Task details | Output the line containing "Screen dimensions: 918x888" and each line after it through the end of the data, exactly as written, with pictures left out.

[Stored items]
::::::::::
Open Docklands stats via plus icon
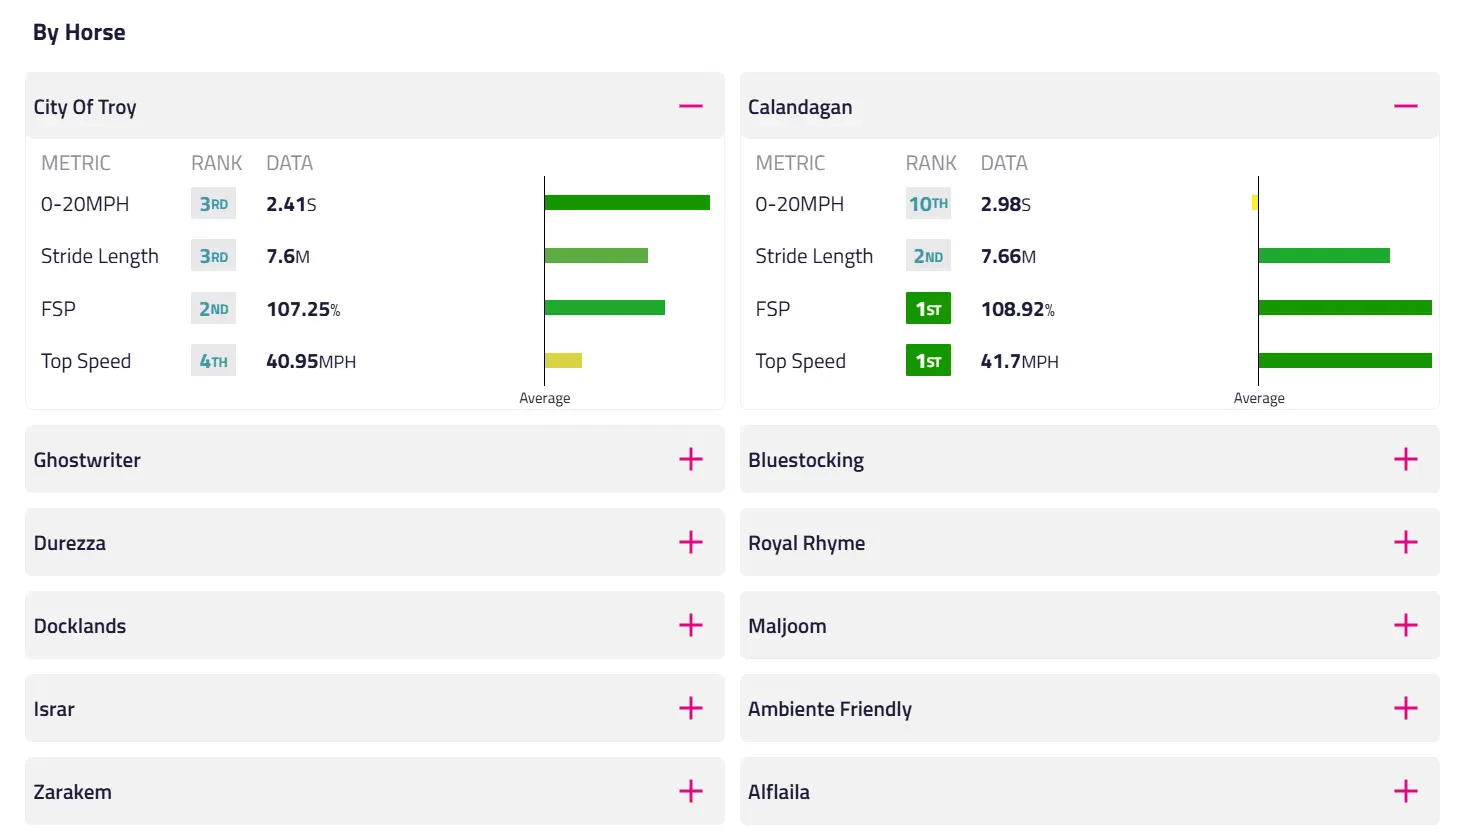 (691, 625)
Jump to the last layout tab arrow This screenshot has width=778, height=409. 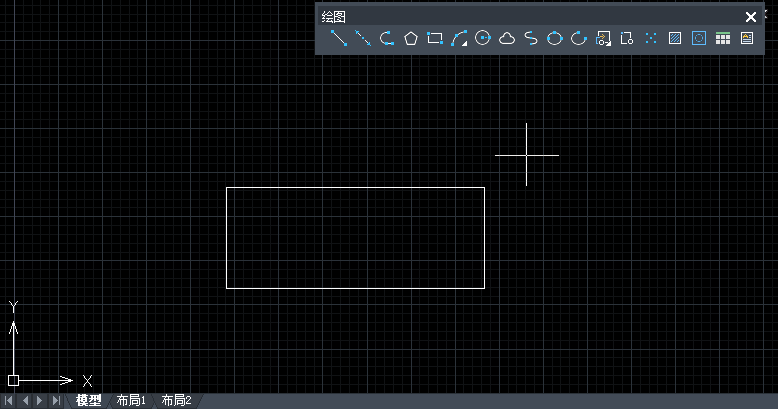(57, 401)
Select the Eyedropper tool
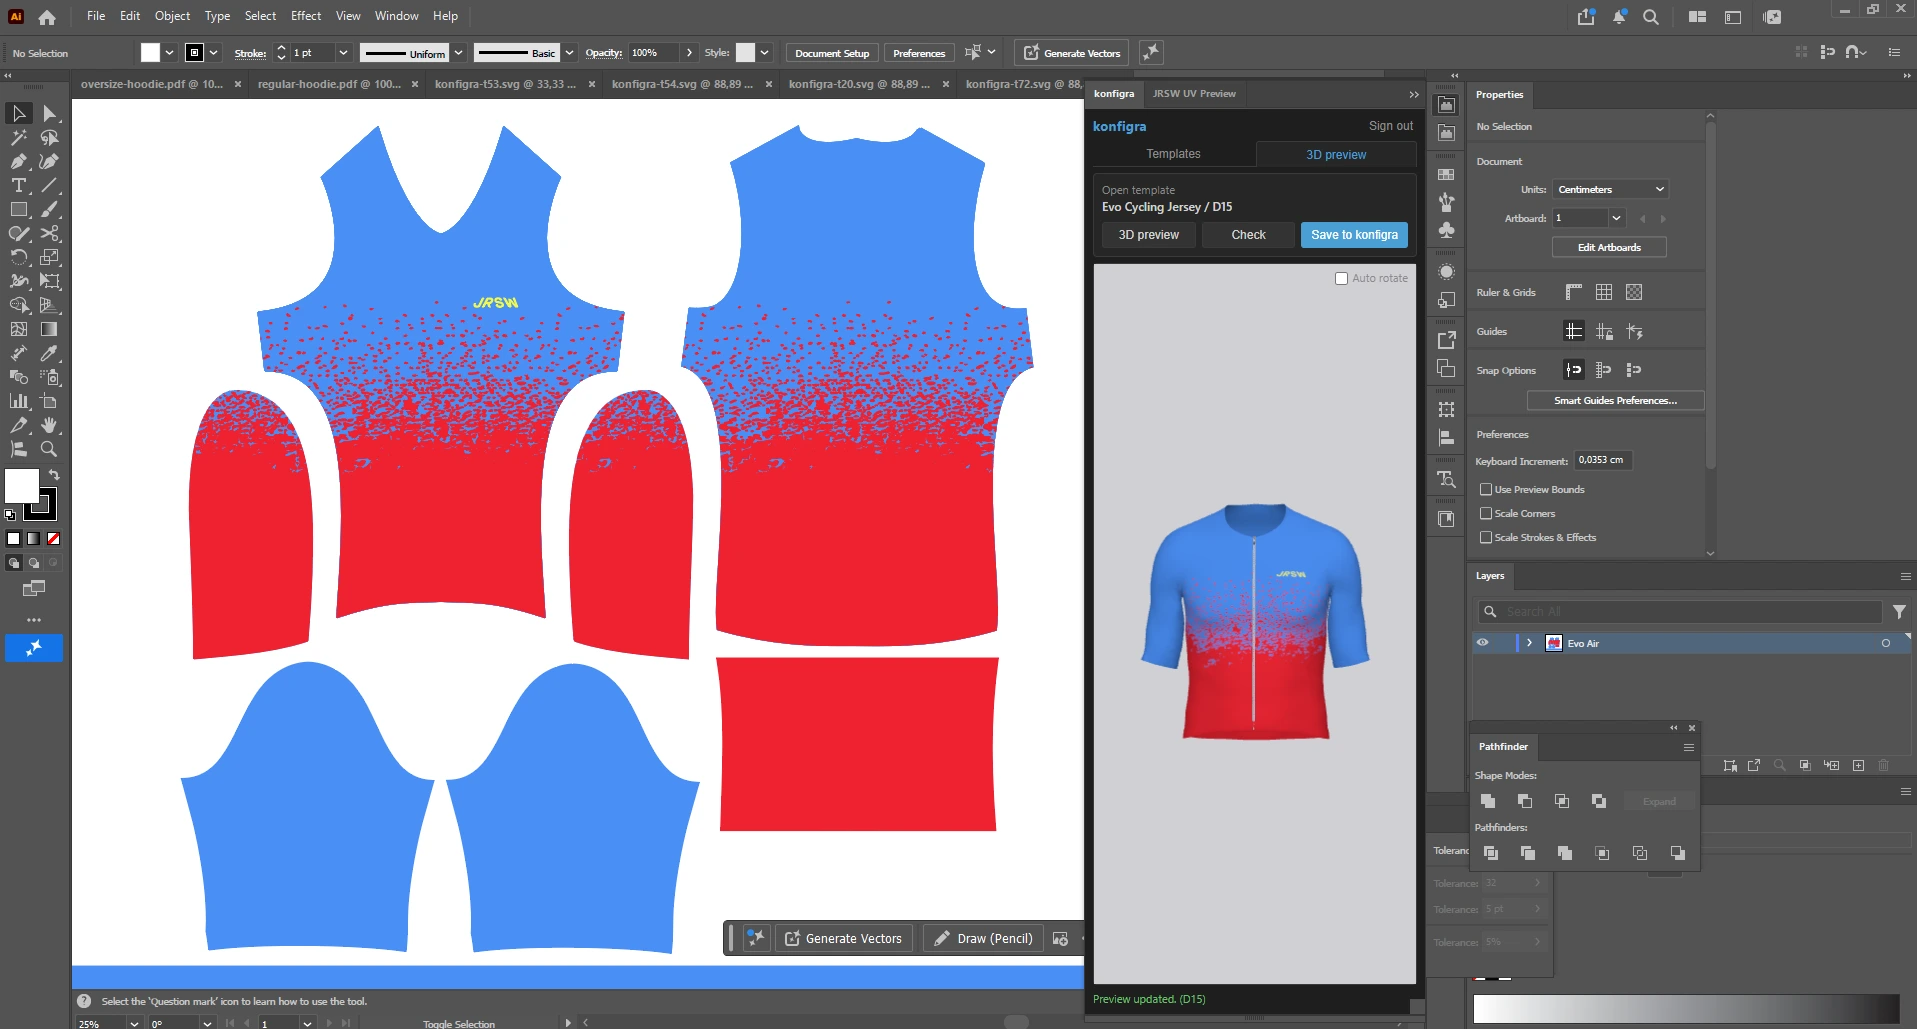1917x1029 pixels. 49,353
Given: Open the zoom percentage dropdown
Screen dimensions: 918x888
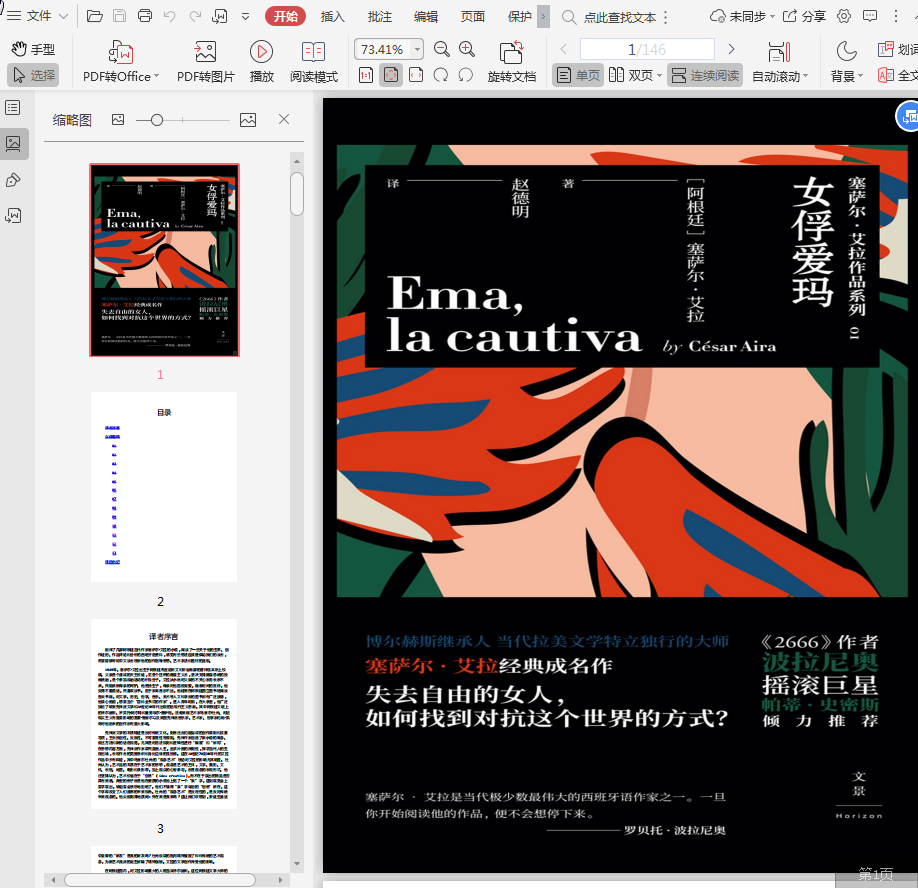Looking at the screenshot, I should (x=417, y=49).
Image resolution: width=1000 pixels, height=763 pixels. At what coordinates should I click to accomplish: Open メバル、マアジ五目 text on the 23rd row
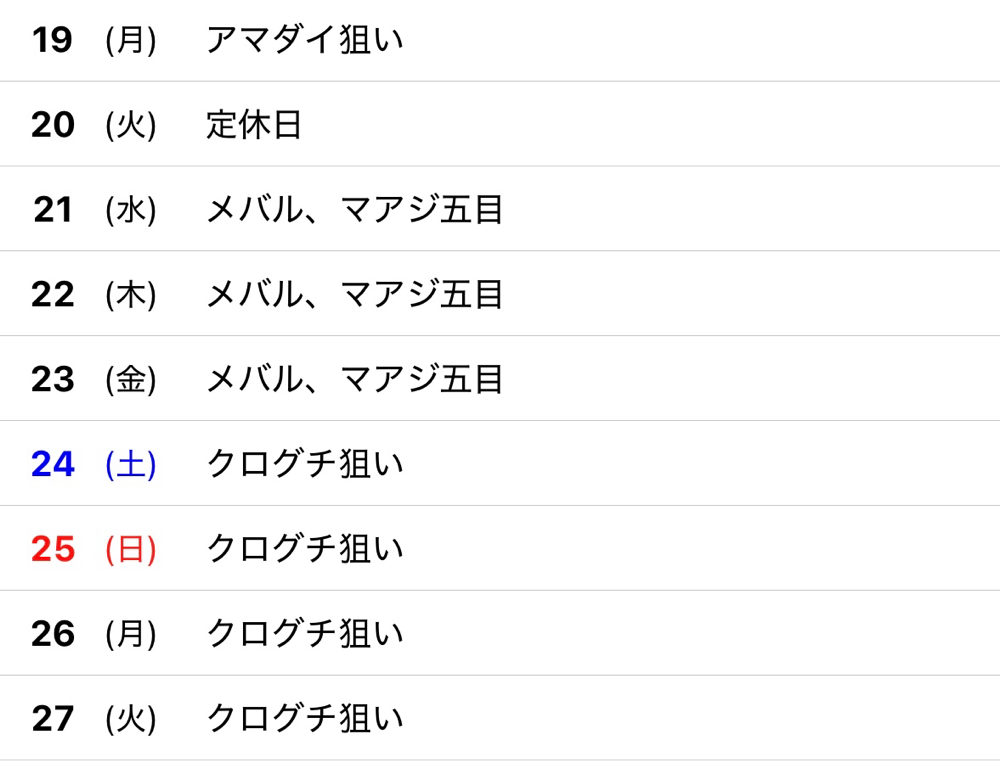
::::::::::
Exercise response |
Screen dimensions: 918x888
Looking at the screenshot, I should (x=417, y=49).
Image resolution: width=1000 pixels, height=763 pixels. At what coordinates should I click to accomplish: Open メバル、マアジ五目 text on the 23rd row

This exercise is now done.